Autor explique que l'IA ne va pas simplement automatiser des emplois existants, mais plutôt remodeler la valeur et la nature de l'expertise humaine. Il met en évidence le fait que l'expertise, définie comme les connaissances ou compétences nécessaires pour accomplir une tâche spécifique, est la principale source de valeur du travail dans les économies industrialisées. Il donne l'exemple de professions similaires, telles que contrôleur aérien et brigadier scolaire, soulignant que la rareté de l'expertise explique les écarts de salaires importants.
L'auteur soutient que l'IA offre une opportunité unique d'étendre la pertinence de l'expertise humaine à un plus grand nombre de travailleurs.

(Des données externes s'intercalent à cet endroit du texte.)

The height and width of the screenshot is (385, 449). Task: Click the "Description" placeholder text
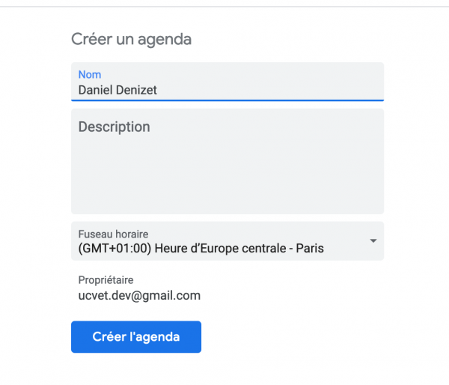pos(114,127)
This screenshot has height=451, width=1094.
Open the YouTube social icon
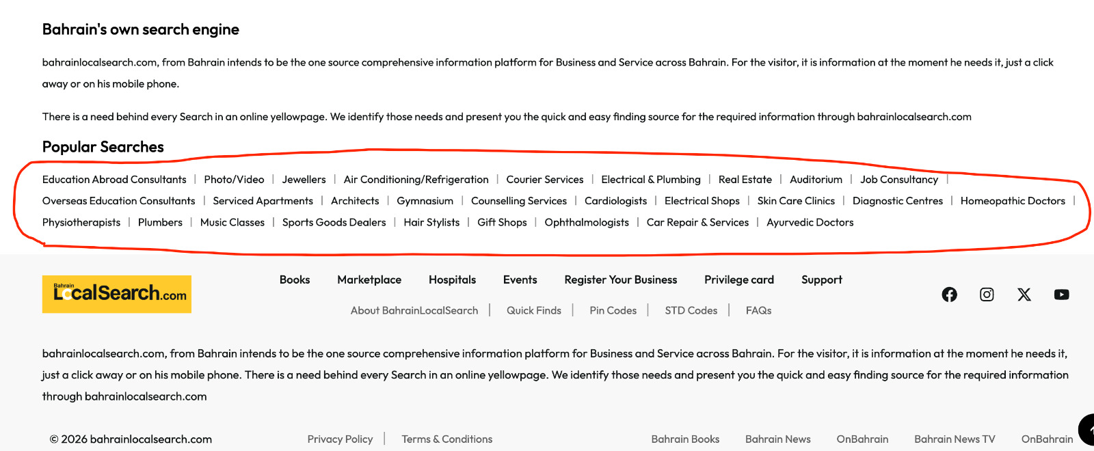tap(1061, 295)
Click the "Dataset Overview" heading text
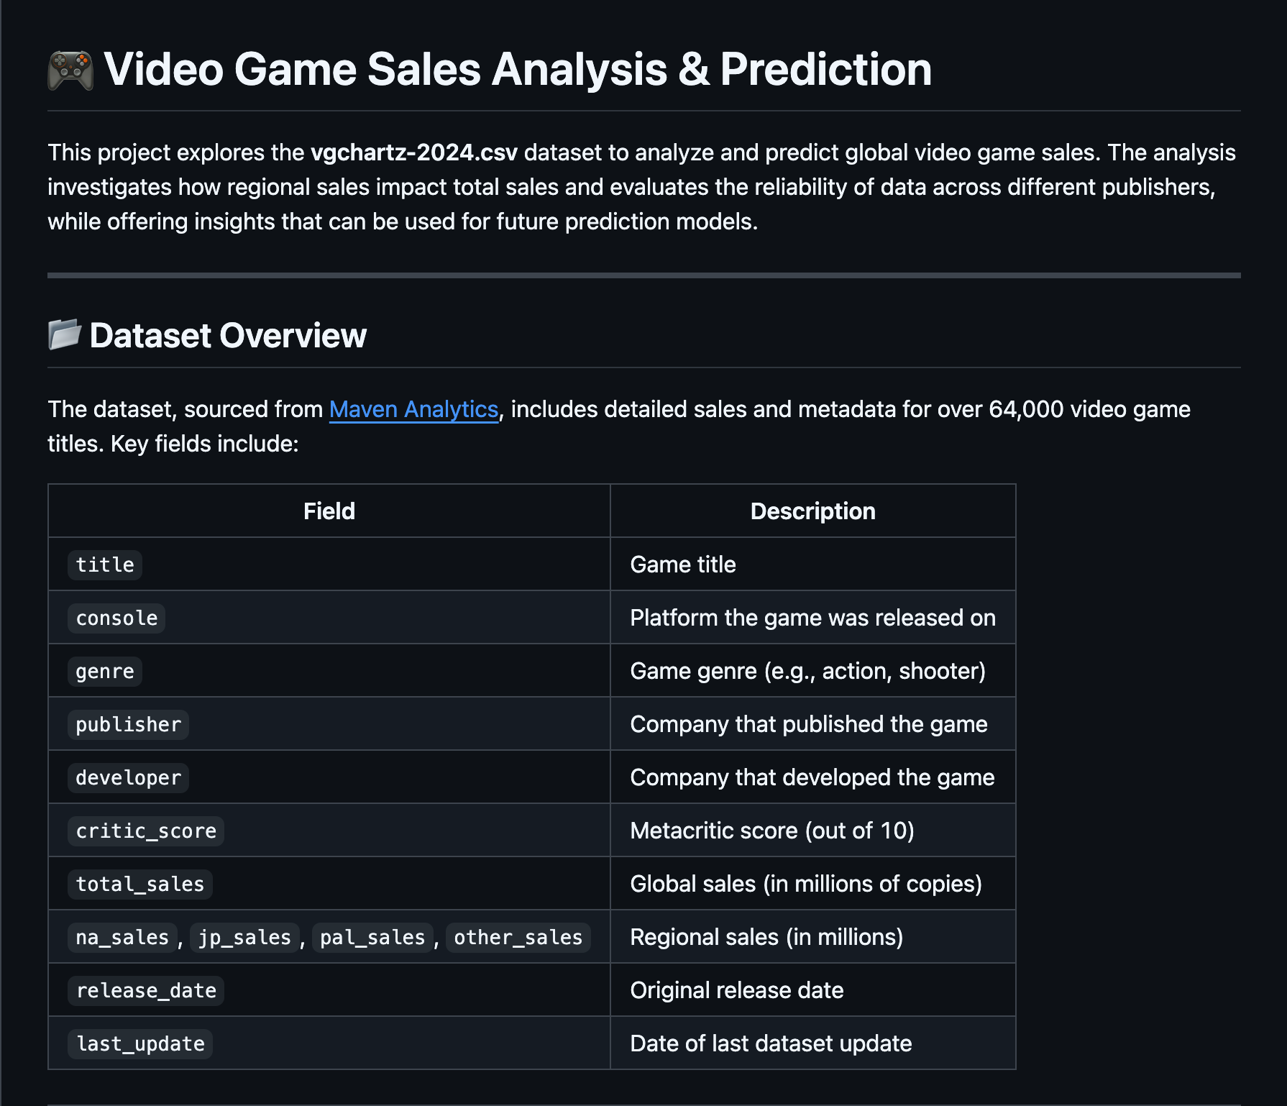The height and width of the screenshot is (1106, 1287). 228,336
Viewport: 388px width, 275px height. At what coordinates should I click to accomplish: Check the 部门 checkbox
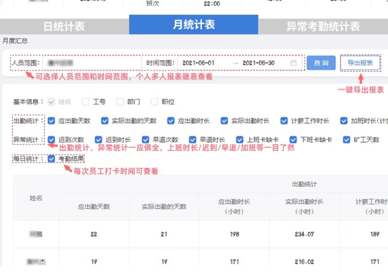[120, 102]
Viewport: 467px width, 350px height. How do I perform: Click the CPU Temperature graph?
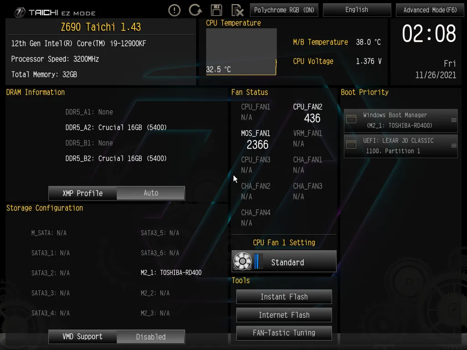pos(241,51)
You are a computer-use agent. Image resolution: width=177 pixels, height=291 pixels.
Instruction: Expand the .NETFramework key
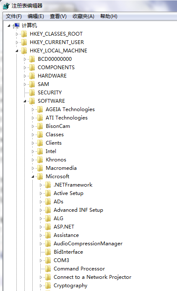tap(41, 185)

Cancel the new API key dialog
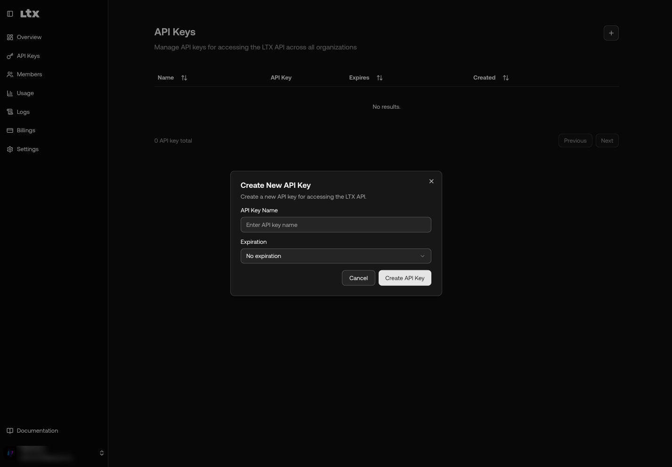(x=358, y=278)
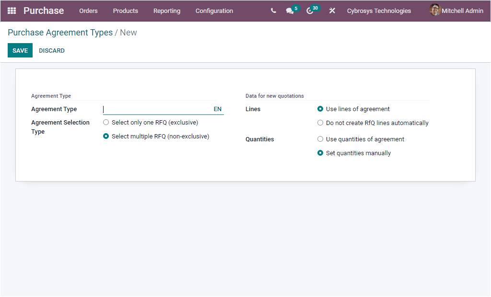491x297 pixels.
Task: Discard the new agreement type
Action: pos(51,50)
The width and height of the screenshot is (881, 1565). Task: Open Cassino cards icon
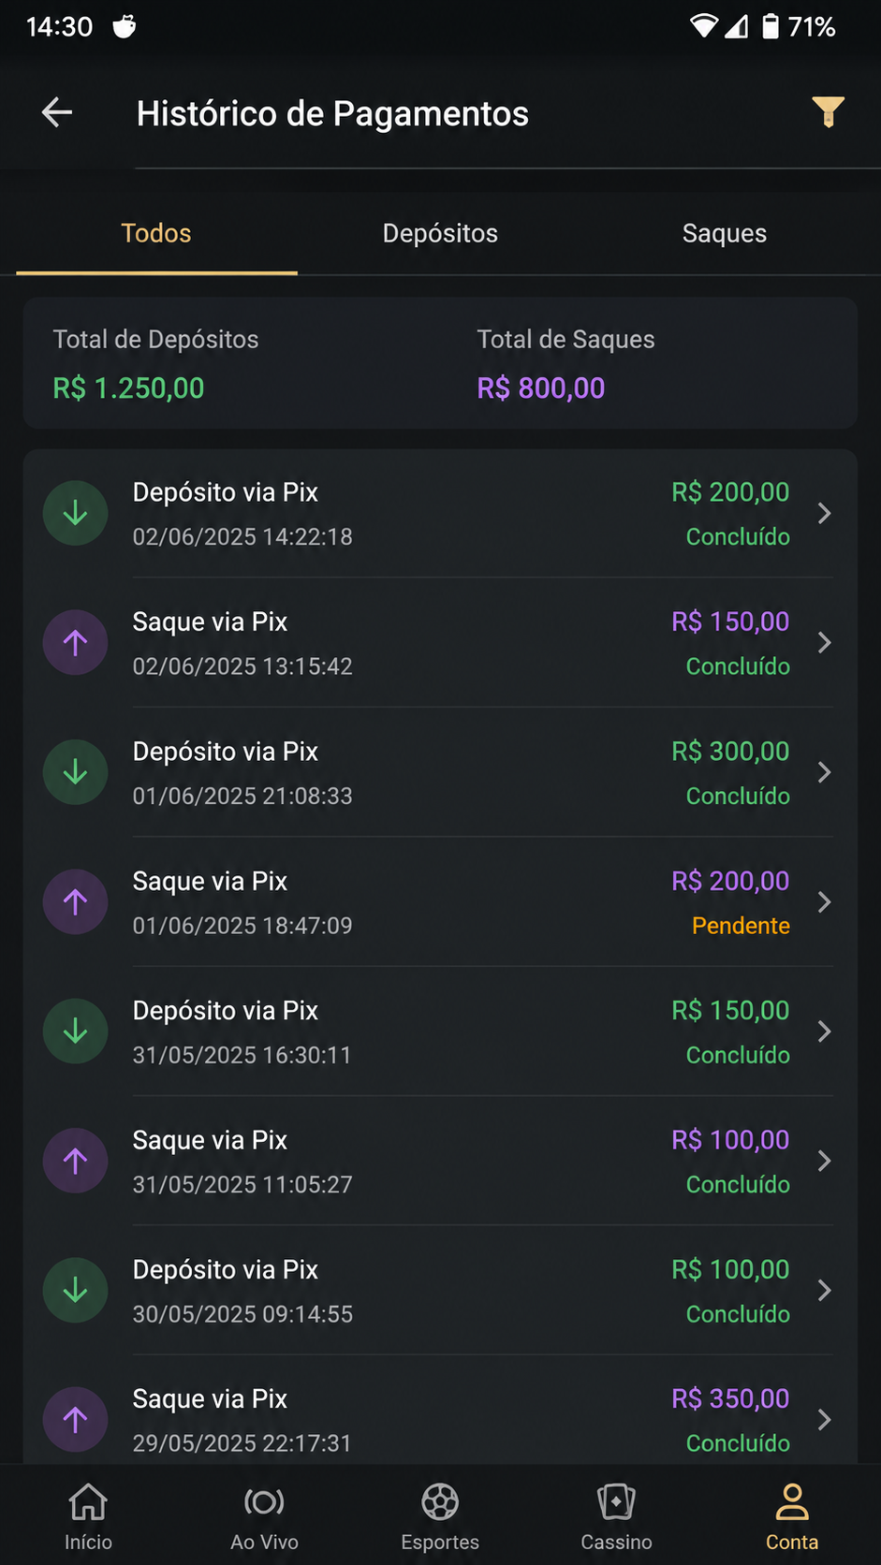click(x=616, y=1501)
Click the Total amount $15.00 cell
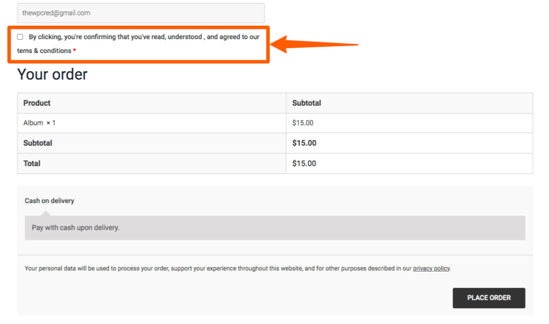This screenshot has height=324, width=549. 305,164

En permettant aux travailleurs formés d'utiliser l'IA pour la prise de décision, des tâches réservées auparavant à une élite d'experts pourraient être effectuées par un plus grand nombre de personnes. Cela, selon Autor, pourrait contribuer à restaurer le marché du travail composé de travailleurs moyennement qualifiés et de la classe moyenne, qui a été affecté par l'automatisation et la mondialisation.
L'économiste souligne également que l'IA est un outil, et non un substitut de l'expertise. Il insiste sur le fait que l'utilisation judicieuse de l'IA peut aider les travailleurs qualifiés à accomplir des tâches de plus grande valeur, tout en soulignant que l'IA peut également créer de nouvelles capacités humaines et stimuler la demande pour des expertises encore inconnues. Il met en garde contre une vision déterministe de l'avenir basée sur des inévitabilités technologiques, soulignant que la manière dont l'IA sera utilisée dépend des décisions collectives que la société prendra. Il encourage à maîtriser ces outils et à les utiliser pour améliorer le travail et augmenter les opportunités pour les travailleurs.
Selon le Global Risks Report 2024, une forte demande pour divers emplois est anticipée dans les années à venir, avec un accent particulier sur les opportunités dans le domaine de l'intelligence artificielle et au-delà. Alors que les emplois liés à l'IA devraient croître de 40 % d'ici 2027, d'autres secteurs connaîtront également une augmentation significative des opportunités d'emploi. Par exemple, les spécialistes de l'intelligence artificielle et de l'apprentissage automatique devraient enregistrer la croissance la plus rapide en termes d'emploi, avec une augmentation projetée de 40 % (soit 1 million d'emplois) d'ici 2027, tandis que la transition écologique devrait entraîner la création de plus de 30 millions d'emplois d'ici 2030.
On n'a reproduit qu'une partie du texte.